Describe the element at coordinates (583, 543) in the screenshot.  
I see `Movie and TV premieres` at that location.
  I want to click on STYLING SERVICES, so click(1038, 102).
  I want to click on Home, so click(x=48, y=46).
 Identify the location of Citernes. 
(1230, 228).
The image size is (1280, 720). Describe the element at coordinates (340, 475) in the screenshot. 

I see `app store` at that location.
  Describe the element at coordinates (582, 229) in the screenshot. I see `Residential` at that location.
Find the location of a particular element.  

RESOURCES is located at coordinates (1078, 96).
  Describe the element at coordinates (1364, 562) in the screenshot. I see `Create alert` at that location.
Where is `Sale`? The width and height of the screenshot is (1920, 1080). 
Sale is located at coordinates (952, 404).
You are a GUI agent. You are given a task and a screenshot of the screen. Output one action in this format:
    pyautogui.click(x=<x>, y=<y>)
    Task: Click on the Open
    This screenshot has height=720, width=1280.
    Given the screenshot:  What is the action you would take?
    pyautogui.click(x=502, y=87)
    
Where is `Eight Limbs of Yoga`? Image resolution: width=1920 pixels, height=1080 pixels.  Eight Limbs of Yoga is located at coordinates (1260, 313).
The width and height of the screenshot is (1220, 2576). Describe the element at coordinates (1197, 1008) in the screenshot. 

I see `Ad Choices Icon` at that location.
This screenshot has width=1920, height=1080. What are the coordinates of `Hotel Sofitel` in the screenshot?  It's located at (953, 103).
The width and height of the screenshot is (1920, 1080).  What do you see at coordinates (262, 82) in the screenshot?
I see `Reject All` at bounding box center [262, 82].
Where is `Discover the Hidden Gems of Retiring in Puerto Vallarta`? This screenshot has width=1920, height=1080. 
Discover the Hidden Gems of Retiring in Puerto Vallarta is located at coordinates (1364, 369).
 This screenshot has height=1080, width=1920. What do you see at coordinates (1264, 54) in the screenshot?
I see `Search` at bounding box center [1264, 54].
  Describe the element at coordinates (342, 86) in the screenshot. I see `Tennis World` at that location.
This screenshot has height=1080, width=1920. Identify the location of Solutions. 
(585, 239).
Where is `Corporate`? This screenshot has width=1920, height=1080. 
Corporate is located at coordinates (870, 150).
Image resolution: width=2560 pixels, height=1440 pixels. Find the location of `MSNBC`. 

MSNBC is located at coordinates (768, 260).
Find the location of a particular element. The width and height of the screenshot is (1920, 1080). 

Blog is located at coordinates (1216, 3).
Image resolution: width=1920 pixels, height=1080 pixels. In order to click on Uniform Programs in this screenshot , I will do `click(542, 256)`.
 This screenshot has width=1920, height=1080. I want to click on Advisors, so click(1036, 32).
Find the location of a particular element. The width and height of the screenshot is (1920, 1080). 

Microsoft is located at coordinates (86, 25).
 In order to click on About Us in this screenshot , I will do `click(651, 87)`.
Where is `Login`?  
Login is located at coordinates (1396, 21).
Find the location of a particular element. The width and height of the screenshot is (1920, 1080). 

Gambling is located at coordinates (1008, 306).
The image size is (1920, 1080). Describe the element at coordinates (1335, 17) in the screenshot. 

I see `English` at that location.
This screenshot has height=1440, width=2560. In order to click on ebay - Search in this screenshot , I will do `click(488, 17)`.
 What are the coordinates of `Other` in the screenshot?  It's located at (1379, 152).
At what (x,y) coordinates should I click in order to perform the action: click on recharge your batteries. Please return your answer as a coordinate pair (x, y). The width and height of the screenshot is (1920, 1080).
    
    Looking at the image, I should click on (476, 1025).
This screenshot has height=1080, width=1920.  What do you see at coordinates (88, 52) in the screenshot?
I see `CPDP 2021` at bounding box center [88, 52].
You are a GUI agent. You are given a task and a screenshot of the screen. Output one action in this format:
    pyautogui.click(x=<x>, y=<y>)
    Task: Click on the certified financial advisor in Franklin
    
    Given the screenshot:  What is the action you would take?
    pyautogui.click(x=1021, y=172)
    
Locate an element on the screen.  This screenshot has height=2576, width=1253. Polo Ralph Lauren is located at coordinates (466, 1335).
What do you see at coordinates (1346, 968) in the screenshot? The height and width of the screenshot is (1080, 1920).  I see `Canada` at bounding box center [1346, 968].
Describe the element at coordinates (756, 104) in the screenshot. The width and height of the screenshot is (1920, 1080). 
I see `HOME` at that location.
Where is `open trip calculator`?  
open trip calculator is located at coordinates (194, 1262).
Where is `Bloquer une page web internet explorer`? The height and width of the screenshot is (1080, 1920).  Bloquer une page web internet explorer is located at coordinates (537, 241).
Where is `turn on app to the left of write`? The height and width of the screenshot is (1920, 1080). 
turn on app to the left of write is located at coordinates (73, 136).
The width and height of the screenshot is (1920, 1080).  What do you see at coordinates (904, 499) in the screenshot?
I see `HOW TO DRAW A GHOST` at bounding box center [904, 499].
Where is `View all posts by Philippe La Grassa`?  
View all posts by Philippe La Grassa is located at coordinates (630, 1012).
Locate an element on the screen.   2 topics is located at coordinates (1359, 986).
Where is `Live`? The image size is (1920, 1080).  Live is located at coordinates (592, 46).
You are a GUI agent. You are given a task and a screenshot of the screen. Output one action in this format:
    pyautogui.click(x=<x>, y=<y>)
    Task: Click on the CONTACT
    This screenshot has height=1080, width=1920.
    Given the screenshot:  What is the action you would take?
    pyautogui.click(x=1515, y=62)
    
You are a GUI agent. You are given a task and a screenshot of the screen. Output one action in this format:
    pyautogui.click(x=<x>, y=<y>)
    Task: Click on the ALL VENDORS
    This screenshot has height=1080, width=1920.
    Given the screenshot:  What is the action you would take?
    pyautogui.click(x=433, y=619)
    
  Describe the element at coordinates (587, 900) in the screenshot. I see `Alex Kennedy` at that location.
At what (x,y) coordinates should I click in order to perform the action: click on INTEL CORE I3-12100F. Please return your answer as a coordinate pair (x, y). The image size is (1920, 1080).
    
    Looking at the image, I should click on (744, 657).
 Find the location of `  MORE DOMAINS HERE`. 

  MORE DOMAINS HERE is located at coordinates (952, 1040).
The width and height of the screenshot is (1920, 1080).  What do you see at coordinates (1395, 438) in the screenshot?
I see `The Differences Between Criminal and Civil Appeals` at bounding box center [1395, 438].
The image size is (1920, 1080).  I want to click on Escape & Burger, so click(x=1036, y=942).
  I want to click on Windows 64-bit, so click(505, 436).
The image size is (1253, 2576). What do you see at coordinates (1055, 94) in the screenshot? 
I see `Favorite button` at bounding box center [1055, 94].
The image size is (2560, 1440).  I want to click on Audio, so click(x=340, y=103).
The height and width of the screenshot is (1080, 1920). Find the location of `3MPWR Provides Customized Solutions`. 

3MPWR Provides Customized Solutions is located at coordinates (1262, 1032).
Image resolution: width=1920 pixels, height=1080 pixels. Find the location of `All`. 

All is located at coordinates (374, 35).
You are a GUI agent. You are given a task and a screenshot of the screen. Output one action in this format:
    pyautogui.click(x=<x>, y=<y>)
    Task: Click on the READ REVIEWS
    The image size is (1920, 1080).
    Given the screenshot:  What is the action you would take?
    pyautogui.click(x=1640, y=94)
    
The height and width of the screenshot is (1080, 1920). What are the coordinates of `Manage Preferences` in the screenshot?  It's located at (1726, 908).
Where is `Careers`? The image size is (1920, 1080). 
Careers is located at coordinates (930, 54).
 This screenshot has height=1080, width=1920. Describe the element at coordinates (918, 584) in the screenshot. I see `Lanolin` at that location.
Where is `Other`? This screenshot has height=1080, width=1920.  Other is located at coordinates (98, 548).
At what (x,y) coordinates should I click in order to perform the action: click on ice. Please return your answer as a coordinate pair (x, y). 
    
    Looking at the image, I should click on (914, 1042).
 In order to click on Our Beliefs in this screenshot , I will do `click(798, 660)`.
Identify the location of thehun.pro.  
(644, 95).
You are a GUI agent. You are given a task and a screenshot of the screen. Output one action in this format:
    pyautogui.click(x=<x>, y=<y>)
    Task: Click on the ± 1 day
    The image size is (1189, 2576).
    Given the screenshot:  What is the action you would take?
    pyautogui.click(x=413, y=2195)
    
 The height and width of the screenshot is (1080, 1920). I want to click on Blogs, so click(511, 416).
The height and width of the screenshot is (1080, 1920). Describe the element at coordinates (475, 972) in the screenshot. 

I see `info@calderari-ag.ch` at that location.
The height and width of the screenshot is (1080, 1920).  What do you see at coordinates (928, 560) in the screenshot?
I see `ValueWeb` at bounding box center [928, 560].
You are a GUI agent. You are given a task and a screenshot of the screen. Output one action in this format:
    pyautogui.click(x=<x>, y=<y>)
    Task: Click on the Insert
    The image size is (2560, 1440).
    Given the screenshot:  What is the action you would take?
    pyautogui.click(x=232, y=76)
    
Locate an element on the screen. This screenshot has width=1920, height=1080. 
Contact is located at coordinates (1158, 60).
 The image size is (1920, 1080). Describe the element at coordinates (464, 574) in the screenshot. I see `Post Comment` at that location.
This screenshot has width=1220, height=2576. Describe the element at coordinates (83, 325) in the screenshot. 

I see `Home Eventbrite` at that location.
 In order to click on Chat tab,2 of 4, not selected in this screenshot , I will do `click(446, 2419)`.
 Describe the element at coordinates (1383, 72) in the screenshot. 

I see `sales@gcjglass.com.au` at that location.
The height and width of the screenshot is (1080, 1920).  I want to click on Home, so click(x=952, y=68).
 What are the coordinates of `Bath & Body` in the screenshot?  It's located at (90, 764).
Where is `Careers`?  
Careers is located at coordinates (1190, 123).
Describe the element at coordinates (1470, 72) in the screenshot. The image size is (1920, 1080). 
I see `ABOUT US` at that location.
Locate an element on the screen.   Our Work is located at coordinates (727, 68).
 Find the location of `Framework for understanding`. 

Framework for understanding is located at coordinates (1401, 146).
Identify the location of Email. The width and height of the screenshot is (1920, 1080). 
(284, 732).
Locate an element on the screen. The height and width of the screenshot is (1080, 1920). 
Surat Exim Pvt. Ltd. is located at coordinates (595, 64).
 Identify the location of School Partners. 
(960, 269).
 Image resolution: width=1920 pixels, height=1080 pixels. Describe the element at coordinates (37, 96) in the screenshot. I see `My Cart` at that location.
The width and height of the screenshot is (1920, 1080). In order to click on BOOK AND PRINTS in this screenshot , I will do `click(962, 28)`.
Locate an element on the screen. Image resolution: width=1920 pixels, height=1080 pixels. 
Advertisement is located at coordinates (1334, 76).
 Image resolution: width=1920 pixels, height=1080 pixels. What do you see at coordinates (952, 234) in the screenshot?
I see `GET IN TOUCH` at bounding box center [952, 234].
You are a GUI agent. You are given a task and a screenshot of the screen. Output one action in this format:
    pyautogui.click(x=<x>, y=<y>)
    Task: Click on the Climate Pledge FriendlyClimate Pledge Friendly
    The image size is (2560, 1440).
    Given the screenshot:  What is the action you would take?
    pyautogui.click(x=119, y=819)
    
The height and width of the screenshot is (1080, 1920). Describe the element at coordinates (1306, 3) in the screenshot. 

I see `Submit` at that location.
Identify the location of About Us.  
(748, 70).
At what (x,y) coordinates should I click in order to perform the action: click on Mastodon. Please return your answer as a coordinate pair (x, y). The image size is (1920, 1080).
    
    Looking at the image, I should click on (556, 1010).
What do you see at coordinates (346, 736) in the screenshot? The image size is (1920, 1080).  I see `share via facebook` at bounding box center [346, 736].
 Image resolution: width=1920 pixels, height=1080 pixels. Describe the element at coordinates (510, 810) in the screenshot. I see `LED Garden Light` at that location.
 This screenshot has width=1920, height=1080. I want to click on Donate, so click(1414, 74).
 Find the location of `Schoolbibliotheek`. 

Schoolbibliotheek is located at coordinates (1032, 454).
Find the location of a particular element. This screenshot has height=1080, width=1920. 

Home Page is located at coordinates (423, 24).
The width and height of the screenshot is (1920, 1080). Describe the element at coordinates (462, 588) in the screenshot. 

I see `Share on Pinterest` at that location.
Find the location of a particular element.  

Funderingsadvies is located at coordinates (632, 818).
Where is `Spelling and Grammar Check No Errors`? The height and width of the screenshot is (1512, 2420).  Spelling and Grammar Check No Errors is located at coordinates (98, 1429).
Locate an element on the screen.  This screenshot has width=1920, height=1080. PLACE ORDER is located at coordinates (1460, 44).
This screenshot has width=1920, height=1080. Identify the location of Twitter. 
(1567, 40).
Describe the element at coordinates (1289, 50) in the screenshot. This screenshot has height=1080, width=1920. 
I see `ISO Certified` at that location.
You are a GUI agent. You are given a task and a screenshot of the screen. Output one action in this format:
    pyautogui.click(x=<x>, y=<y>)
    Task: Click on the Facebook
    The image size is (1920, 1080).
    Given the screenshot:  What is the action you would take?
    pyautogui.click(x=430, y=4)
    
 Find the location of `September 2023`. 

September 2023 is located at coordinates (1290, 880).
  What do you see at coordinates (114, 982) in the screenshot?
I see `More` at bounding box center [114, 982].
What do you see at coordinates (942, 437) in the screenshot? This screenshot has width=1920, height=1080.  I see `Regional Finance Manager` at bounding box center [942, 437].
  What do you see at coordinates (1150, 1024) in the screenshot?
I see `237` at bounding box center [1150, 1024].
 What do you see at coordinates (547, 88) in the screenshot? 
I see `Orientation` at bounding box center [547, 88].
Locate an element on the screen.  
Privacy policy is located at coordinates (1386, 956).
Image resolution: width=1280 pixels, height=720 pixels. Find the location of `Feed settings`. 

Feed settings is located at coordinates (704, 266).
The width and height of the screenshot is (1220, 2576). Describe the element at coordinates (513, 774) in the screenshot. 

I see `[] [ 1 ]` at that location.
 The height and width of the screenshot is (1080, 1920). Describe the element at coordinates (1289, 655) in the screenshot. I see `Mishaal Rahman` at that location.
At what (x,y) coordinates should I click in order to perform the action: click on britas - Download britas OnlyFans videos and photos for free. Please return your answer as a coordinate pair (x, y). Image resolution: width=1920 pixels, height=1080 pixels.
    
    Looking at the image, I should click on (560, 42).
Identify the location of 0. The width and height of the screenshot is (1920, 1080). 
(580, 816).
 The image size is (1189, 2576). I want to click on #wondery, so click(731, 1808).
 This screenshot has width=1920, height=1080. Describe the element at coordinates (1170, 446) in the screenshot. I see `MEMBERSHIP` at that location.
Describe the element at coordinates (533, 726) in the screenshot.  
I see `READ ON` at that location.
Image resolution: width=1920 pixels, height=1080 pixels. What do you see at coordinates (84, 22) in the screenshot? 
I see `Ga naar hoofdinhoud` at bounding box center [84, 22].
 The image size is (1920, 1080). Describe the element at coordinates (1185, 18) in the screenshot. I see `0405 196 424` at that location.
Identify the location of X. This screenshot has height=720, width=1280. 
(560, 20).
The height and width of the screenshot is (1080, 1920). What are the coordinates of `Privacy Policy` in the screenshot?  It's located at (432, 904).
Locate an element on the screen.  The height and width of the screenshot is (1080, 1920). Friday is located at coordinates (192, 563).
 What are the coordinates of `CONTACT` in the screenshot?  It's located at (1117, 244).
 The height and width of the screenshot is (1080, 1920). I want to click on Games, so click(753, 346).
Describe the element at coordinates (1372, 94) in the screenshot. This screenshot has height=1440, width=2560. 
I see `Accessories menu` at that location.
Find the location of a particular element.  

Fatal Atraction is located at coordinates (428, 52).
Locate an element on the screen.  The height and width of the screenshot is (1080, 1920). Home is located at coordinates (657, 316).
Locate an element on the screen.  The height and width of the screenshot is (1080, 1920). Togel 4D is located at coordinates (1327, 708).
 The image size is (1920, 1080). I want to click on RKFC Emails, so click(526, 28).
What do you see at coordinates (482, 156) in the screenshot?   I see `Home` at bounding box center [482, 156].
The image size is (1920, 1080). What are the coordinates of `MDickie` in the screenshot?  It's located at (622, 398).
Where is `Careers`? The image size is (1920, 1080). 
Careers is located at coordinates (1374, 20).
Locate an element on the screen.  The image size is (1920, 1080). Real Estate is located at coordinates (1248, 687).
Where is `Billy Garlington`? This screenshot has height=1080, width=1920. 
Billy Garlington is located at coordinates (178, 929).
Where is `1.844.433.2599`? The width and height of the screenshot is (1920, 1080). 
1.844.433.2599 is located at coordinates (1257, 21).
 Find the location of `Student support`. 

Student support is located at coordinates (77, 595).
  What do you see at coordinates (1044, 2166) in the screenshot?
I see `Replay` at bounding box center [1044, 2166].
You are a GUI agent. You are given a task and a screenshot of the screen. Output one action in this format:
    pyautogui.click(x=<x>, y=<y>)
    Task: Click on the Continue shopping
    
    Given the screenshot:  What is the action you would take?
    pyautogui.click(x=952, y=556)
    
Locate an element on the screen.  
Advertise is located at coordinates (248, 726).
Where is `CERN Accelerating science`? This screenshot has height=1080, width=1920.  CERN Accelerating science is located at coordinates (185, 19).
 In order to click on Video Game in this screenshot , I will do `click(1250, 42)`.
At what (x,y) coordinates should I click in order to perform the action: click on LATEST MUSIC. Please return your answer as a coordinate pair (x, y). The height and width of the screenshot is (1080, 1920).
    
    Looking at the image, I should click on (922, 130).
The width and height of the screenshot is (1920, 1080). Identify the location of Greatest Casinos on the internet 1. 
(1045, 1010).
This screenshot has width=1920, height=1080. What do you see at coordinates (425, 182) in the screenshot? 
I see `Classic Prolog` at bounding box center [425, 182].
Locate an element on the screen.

What is required:
Reproduce the material without any changes, from its very first line down to and including the line that contains "(1230, 228).".

The result:
Describe the element at coordinates (583, 543) in the screenshot.  
I see `Movie and TV premieres` at that location.
  I want to click on STYLING SERVICES, so click(1038, 102).
  I want to click on Home, so click(x=48, y=46).
 Identify the location of Citernes. 
(1230, 228).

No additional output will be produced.